*Tasks and exercises:*
1 - Translate this sentence from the forum post about marriage counseling into Spanish: "I don't know what to think anymore."
2 - In the forum post about marriage counseling, on what date did the daughter send her text message to the husband?
3 - Duplicate everything in the forum post about marriage counseling from "I don't know" down to "from an outsider.".

*Selected text:*
---------------
Well.... since this last argument of Dec. 13, I once again made it very clear that we need marriage counseling. In fact, this time making it even more clear than possibly before. Sleeping on the couch (by choice) and basically not speaking to him but for the very needed essentials that must be discussed through the course of life involving children. There have been a couple occasions where he tried to get me to talk saying stuff like "are you going to stay mad forever" or "are you going to sleep on the couch forever" and I have responded to him saying "I have nothing to say to you but two words 'marriage counseling'". I can't make it anymore clear.

On December 28, 2009 my daughter (17 yrs. old) sent my husband a text message basically telling him that he is a fake, nothing like he was while we were dating and that she was tired of seeing me upset. She told him that she wasn't trying to be disrespectful but that if he wanted to try to fix this he needed to get us in marriage counseling. Anyway, in that conversation he basically told my daughter she shouldn't judge without having all the facts (which I find laughable since this is one of the things that aggravates me so much about him that he is such a judgmental/critical/arrogant/self-righteous person). He did however tell my daughter that she was right about the marriage counseling.

Yet I find it very interesting, and personally feel that it speaks volumes to me, that he still until this day has done absolutely nothing towards getting counseling. I find it disappointing YES... surprising... if I'm honest NO. I know some think/say "remind him"... and to that I would say "he is not a child and I should not have to be reminding him, however, I would think that the mere fact I am sleeping on the couch every night should be reminder enough every evening he sleeps alone and every morning he walks right past me to leave for work". Some may think/say "force him to do it, like stand in front of him and say now... make an appointment".... and to that I would say "I shouldn't have to do that, he is not a child which I need to grab by the hand and supervise while they do something they've been told to do and are expected to do".

I don't know what to think anymore. Honestly this is kind of where my mind and heart are at right now as to where things are in regards to his ignoring my request for counseling...

- he is arrogant enough to think that this is just going to eventually blow over and things will return back to normal.
- he cares so little about our marriage that it fazes him not that it has fallen apart.
- he doesn't want to go to counseling because at some level he knows he's been a **** and doesn't want to hear it from an outsider.
- he doesn't want to hear he's been wrong because he doesn't want to have to work at making changes.
- he doesn't think/believe nor will he be willing to accept that he's been wrong in anyway... it must all be me, my fault. If only I could shape up and align myself with what he wants.

Whatever one of those it is, honestly, I don't care. Yes it hurts, how could it not. I mean I didn't get married thinking "oh yeah, I want my marriage to fail. To be one that is abusive to me mentally, emotionally, verbally. Yeah I want to be married so we could be the equivalent of to total strangers living together under one roof and yeah I want to get married so I can be someones emotional punching bag so they have an outlet for their anger". No I did not get married thinking those things, wanting those things, so the disappointment that this is what my marriage has become is very painful. It hurts. However, I do believe I have emotionally to some degree detached myself from this marriage. At times it feels like I am physically here but I left it already in other ways. That is sad.
---------------
*Dataset excerpts:*
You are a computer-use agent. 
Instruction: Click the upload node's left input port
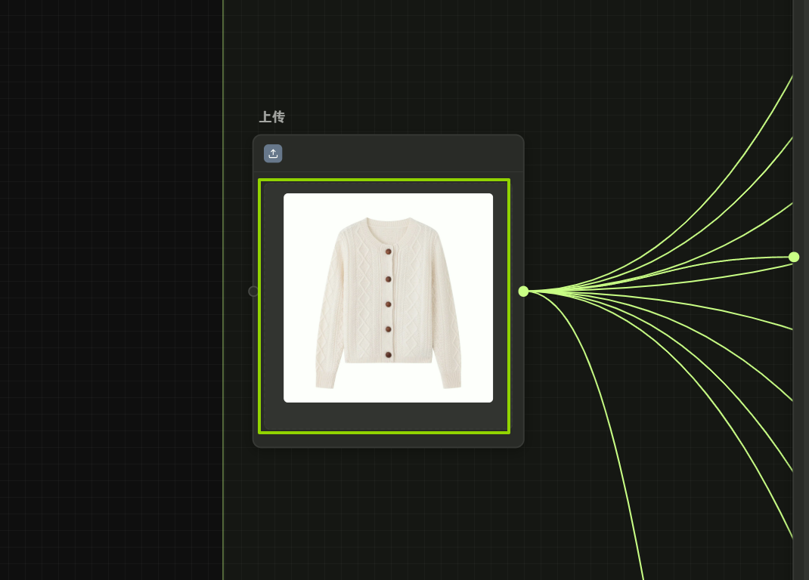(253, 292)
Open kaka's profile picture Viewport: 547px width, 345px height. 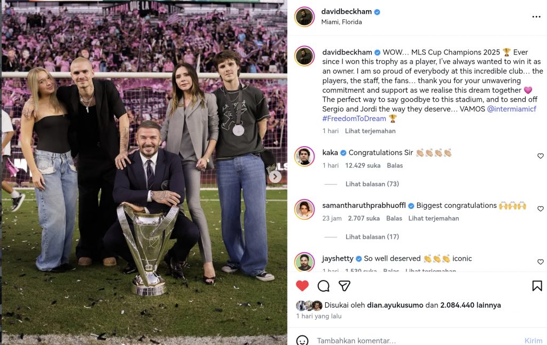(x=304, y=156)
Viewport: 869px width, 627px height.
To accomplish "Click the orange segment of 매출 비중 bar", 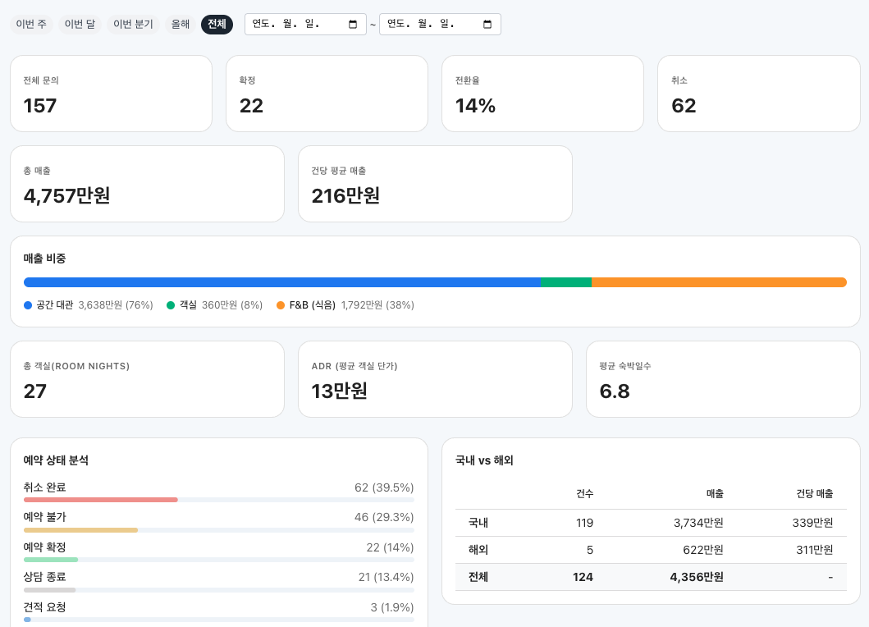I will [x=719, y=282].
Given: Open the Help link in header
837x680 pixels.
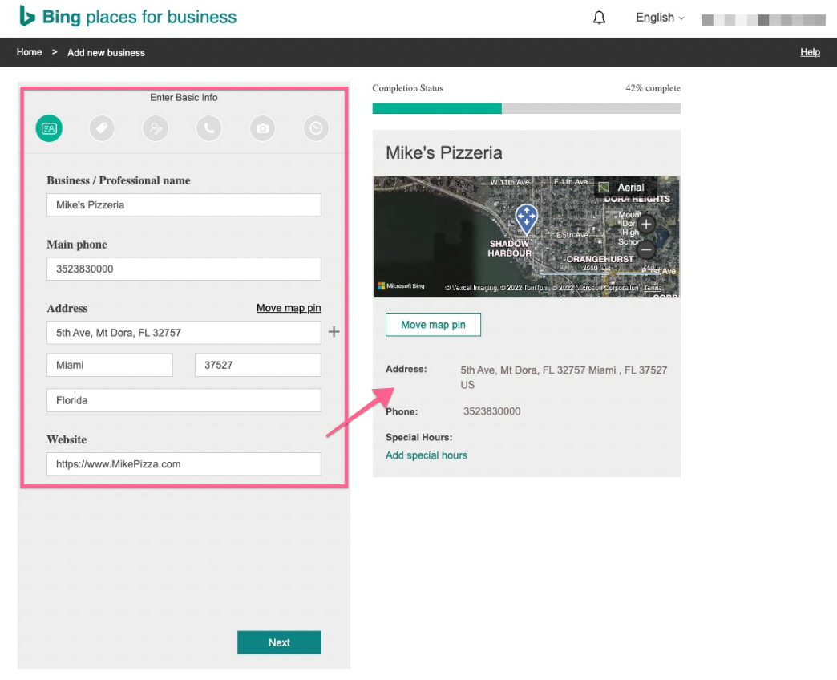Looking at the screenshot, I should 810,52.
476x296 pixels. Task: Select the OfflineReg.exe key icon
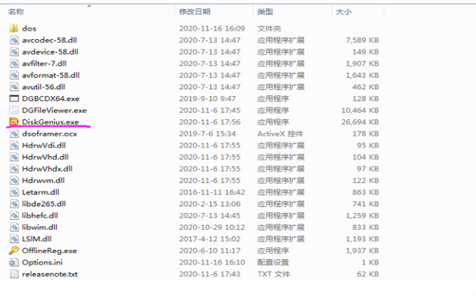tap(14, 250)
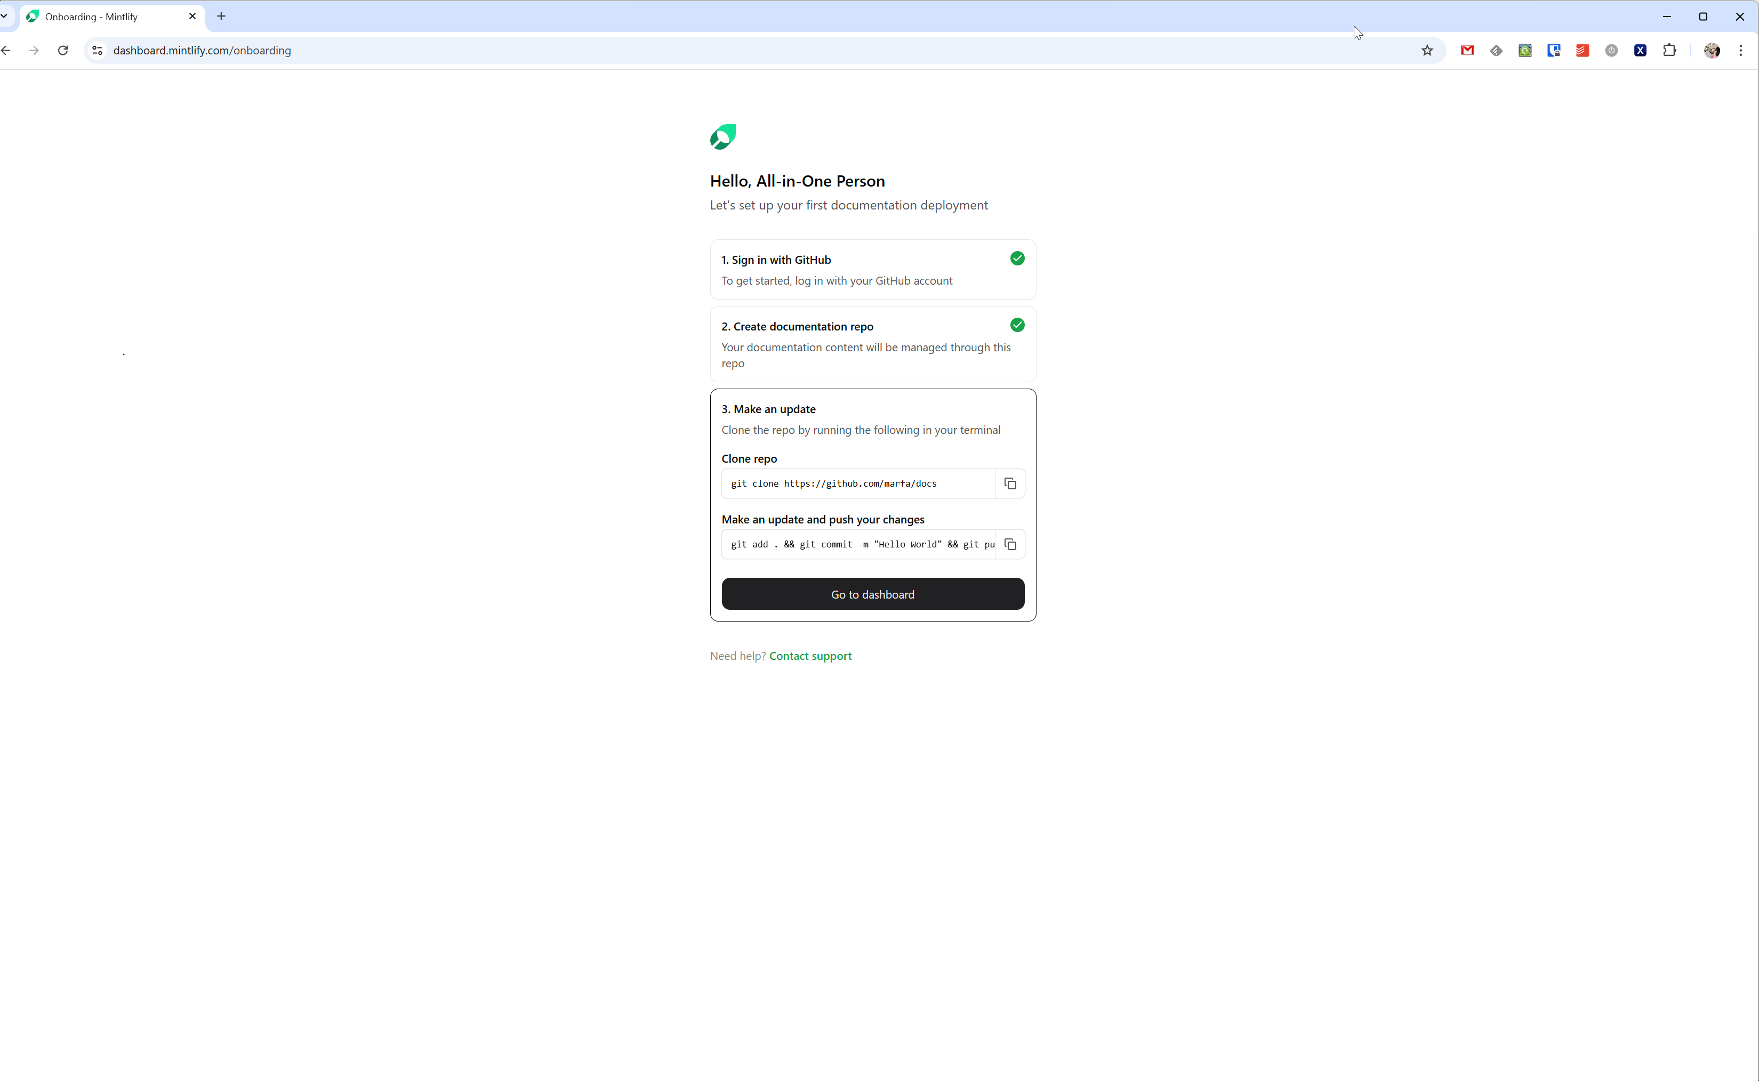Open the Chrome profile avatar menu
Screen dimensions: 1759x1081
(1712, 50)
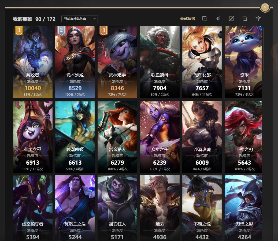
Task: Select the 光辉女郎 champion card
Action: (202, 62)
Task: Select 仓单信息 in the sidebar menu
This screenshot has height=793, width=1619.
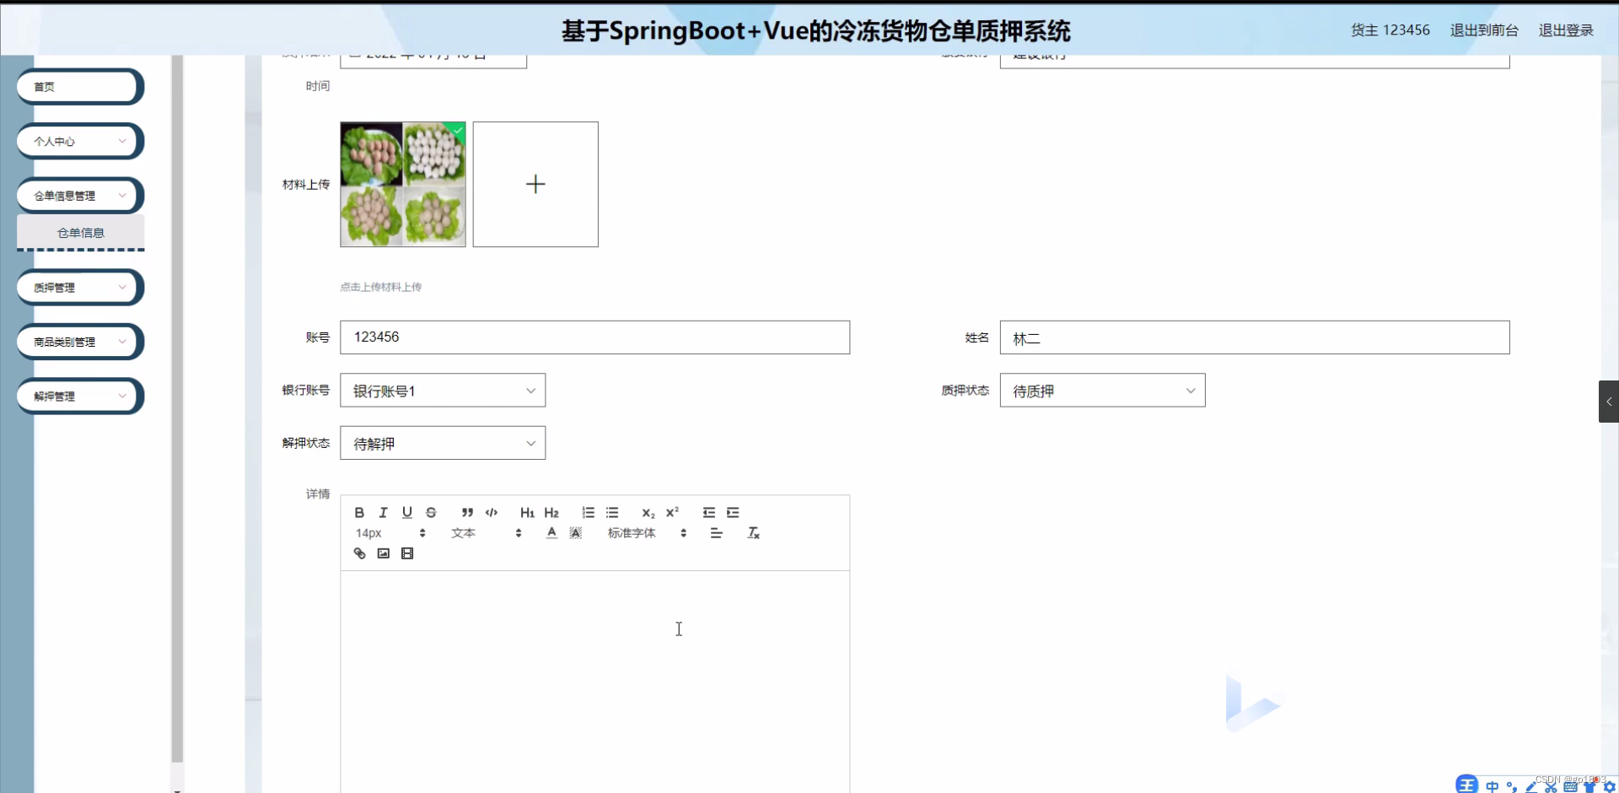Action: 81,233
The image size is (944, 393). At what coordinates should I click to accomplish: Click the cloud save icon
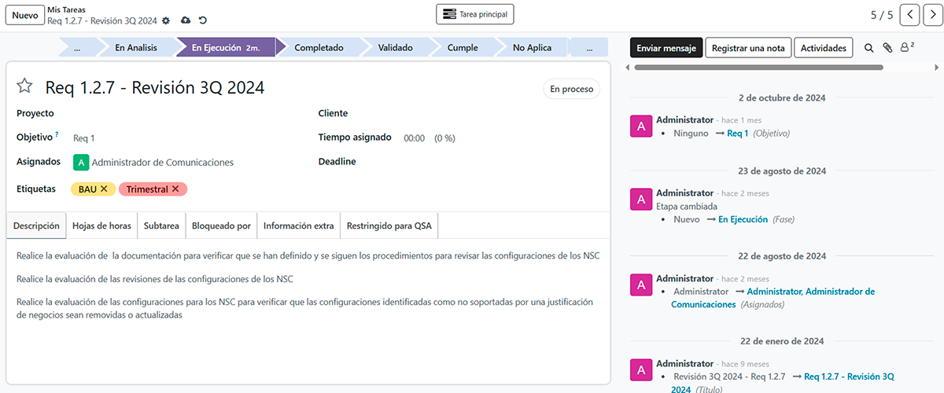point(186,20)
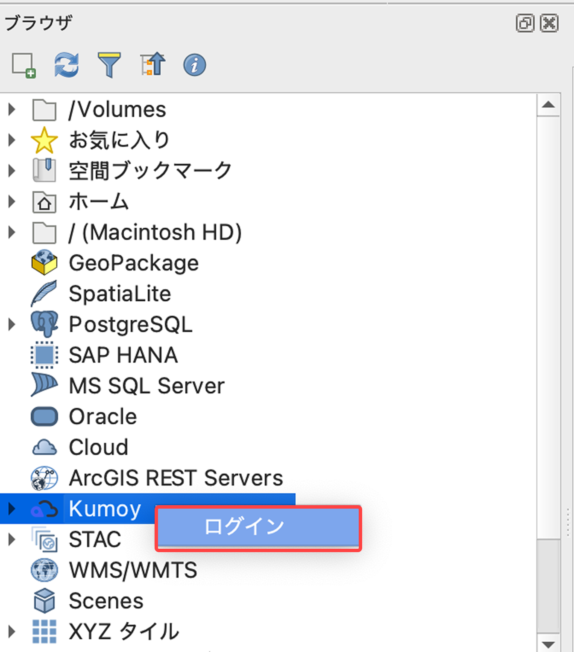Toggle the properties widget info icon
Viewport: 574px width, 652px height.
[194, 65]
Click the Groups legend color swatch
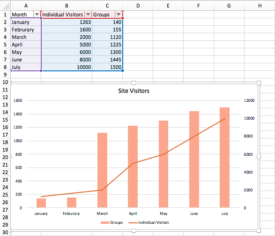 coord(105,222)
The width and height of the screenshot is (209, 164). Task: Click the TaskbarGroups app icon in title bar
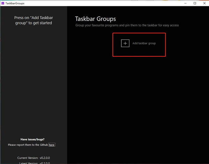(x=3, y=3)
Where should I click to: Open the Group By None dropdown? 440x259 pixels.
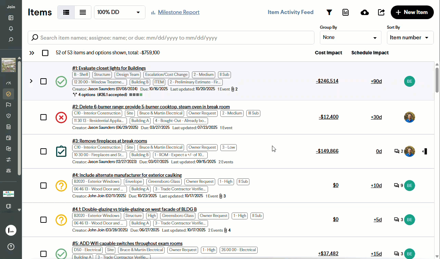click(350, 38)
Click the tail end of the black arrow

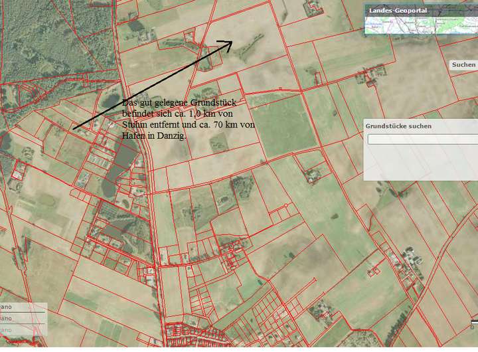(x=74, y=126)
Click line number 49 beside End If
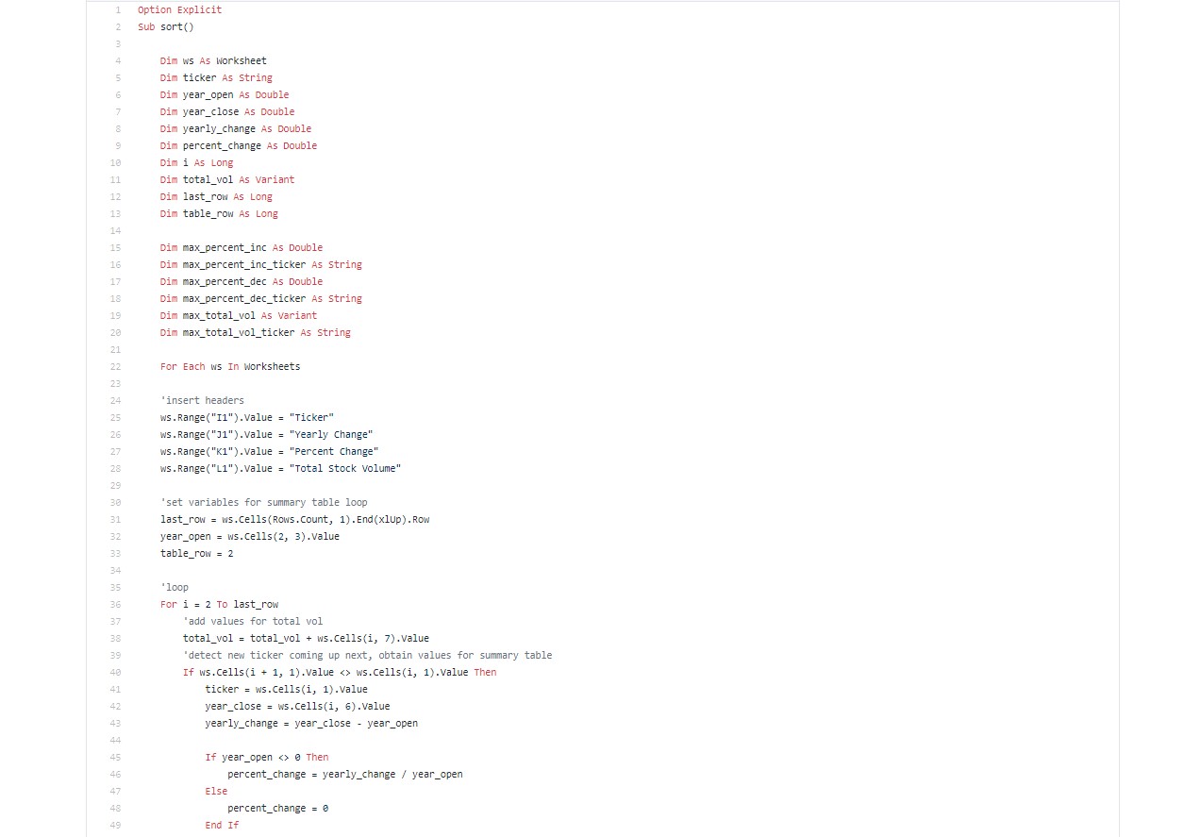This screenshot has height=837, width=1184. [x=115, y=825]
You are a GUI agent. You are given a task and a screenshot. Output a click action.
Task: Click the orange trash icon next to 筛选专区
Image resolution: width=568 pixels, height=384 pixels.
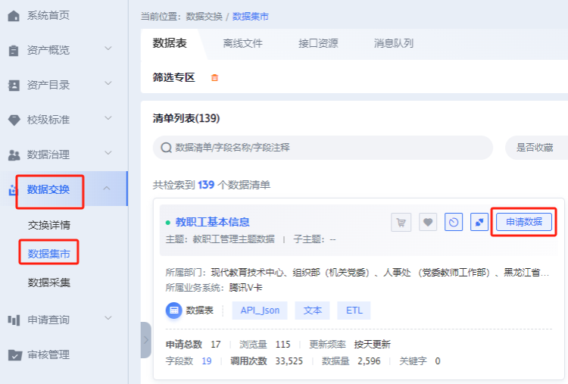pyautogui.click(x=214, y=77)
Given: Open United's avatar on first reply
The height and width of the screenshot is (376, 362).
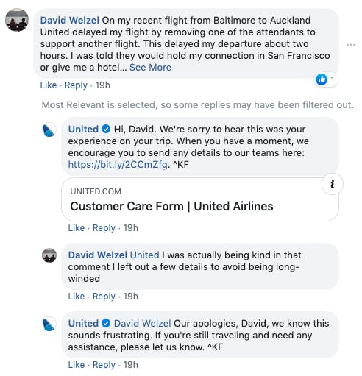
---------------
*Response list:*
1 - Ya no sé qué pensar.

2 - December 28, 2009.

3 -
I don't know what to think anymore. Honestly this is kind of where my mind and heart are at right now as to where things are in regards to his ignoring my request for counseling...

- he is arrogant enough to think that this is just going to eventually blow over and things will return back to normal.
- he cares so little about our marriage that it fazes him not that it has fallen apart.
- he doesn't want to go to counseling because at some level he knows he's been a **** and doesn't want to hear it from an outsider.